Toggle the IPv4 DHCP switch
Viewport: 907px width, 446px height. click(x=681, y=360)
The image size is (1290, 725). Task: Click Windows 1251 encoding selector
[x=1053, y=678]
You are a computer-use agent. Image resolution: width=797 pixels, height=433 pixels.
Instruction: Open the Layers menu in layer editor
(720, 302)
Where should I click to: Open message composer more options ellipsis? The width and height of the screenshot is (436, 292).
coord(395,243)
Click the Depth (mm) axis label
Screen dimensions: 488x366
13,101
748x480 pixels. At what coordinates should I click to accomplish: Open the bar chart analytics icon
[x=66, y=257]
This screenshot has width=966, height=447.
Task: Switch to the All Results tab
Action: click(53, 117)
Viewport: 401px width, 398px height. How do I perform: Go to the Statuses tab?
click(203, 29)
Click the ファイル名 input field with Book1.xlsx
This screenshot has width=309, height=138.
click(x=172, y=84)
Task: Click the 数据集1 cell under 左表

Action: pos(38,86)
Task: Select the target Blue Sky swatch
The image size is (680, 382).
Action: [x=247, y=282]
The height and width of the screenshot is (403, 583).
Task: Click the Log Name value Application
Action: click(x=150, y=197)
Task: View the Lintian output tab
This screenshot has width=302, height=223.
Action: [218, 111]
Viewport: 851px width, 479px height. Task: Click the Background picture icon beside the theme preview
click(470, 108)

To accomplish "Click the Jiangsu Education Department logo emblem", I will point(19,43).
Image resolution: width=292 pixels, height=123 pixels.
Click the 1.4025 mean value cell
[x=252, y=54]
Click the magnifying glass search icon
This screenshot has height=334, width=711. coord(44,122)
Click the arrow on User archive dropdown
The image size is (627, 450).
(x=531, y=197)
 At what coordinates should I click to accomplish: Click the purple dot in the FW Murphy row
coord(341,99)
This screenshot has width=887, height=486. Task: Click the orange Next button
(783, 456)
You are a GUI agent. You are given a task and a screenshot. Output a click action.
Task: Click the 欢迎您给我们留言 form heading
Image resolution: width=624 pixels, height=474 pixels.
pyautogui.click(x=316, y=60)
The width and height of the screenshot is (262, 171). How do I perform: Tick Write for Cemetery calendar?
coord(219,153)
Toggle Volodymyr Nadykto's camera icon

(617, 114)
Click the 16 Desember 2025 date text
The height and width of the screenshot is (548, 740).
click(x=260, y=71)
_ _ _
* **Exercise**:
Search the records above for the string "agent". Copy every line that contains it.

* **The answer**:
You are a computer-use agent. Image resolution: width=797 pixels, height=433 pixels.
You are a GUI agent. You are given a task and a screenshot. Output a click action.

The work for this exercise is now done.